Q&A with versatile guitarist and singer Hermann Posch - one of the top Austrian blues players in the traditional direction

"Blues and rock music bring people together, regardless of their ethical background and origin. That is the great thing about this music. From a socio-cultural point of view it is very important and a way that really works in reality. It's a logical conclusion that comes out of it, because only the music is in the foreground. Also politically we can get to know each other through this music."

Hermann Posch: So Many Blues Roads

Austrian musician Hermann Posch born in 1961 in Mürzzuschlag, Styria, he grew up with seven siblings, some of whom also made music and taught him blues and rock music. He came into contact with the music of Johnny Winter in his early youth, a little later the "old" bluesers like Muddy Waters, Robert Johnson and Sunny Terry were among his first musical influences. Back then, in the civil profession, roofer only had time at the weekends to devote himself to his music. In 1982 Hermann Posch founded his first band, the "Coldriver Band", together with 3 of his brothers. Hermann Posch describes the attendance of concerts by the Allman Brothers (1980 in Munich) and Sonny Terry & Brownie Mc Ghee (1986 in Vienna) as the first formative musical experiences. It is certainly no coincidence that Hermann Posch developed into a pronounced team player due to his family background on stage and besides his role as a sovereign band leader also stands out as a sideman with authenticity and down-to-earthness. After the days of the “Coldriver Band”, numerous musical projects followed which made Hermann Posch what he is today.                                   Hermann Posch / Photo by Lennart Brorsson

His musical heroes today include Mr. Slowhand Eric Clapton and Jerry Garcia. The conglomerate of these charismatic models is clearly reflected in Hermann Posch's play. He knows how to tell stories with the guitar and his pictorial texts revolve around the central themes of life, which probably concern and touch everyone: emotions and relationships - the blues. Hermann Posch describes his greatest success today as having played with almost all blues musicians in Austria and thus becoming part of the music scene. Well-known international musicians also used his services as a guitarist and he feels it is an honor to have the opportunity to play with artists such as Honey Boy Edwards, Phil Guy, Zach Prather and Bob Brozman. For Hermann Posch, however, success also means taking on the musical patronage for festivals like the legendary Stadlblues Chill Out and thus making a significant contribution to the local blues scene. His personal vision is that the musicians feel good when they are playing and that the music scene sticks together because it is the only way to keep minority music like the blues alive. In summer 2019, released the 12 tracks studio album, "So many Roads" with Zach Prather as guest.

== EXERCISES TO COMPLETE ==
1. Using the Hermann Posch profile, decide whether each statement agrees with it. Answer yes or no for each and quote the words from the profile that settle it. (a) Posch founded the Coldriver Band with three of his brothers in 1982. (b) Posch saw the Allman Brothers in concert in Vienna. (c) Jerry Garcia is one of Posch's musical heroes today.
2. Write the next part of the Hermann Posch profile, picking up after its final sentence.
The listing that follows has no connection to the Hermann Posch profile.

== DATA PROVIDED ==
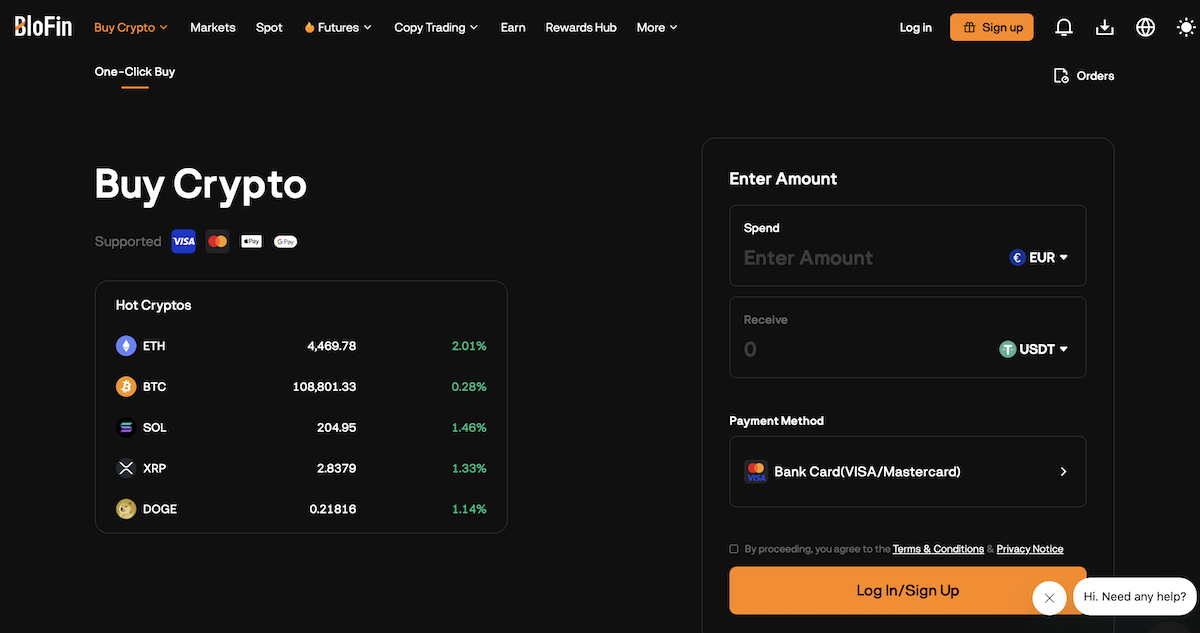Image resolution: width=1200 pixels, height=633 pixels.
Task: Expand the More navigation dropdown
Action: coord(656,27)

== RESULTS BY TASK ==
1.
(a) Yes: "In 1982 Hermann Posch founded his first band, the "Coldriver Band", together with 3 of his brothers."
(b) No: "the Allman Brothers (1980 in Munich)"
(c) Yes: "His musical heroes today include Mr. Slowhand Eric Clapton and Jerry Garcia."

2.
Interview by Michael Limnios

How has the Blues and Rock Counterculture influenced your views of the world and the journeys you’ve taken?

Music, mainly Blues and Rock, has always meant freedom for me, but also rebellion against the bourgeoisie and the fact that I could regulate my own emotional world better with the guitar. Music was and is for me a valve, which I was allowed to take along on my musical journeys until today. I am very grateful for this. Music is a way of expressing things that need to be said, but for which there are sometimes not the right words.

How do you describe your sound, music philosophy and songbook? Where does your creative drive come from?

My sound is, first of all, a mixture of blues and rock elements. I was strongly influenced by greats like Muddy Waters, Elmore James but also by the great jambands like the Allman Brothers, Grateful Dead and also other concise acts like Mike Bloomfield, Ry Cooder or Peter Green.

My philosophy about my work as a musician is: Play everything that feels good! For me, music is something that connects people - no matter what colour of skin they have or what origin they are. The body is the vehicle and music serves as the fuel for it. My songs tell about personal experiences or about a dream journey I sometimes go on. The creative drive is often desperation and the desire for love and recognition but on the other hand also the wish to make people feel happy by playing music for them. For the moment of the performance they should be able to fade out and forget the grey world that sometimes surrounds them and in the best case return to their everyday life with a different perspective.

"Music, mainly Blues and Rock, has always meant freedom for me, but also rebellion against the bourgeoisie and the fact that I could regulate my own emotional world better with the guitar. Music was and is for me a valve, which I was allowed to take along on my musical journeys until today." (Hermann Posch & Zach Prather / Photo by Johannes Wahl)

Which meetings have been the most important experiences for you? What was the best advice anyone ever gave you?

One of my most important meetings was in 2006 when I had the chance to play with the delta blues legend Honeyboy Edwards in Vienna. I knew Honeyboy of course from his records and books but to be on stage with him was unbelievable.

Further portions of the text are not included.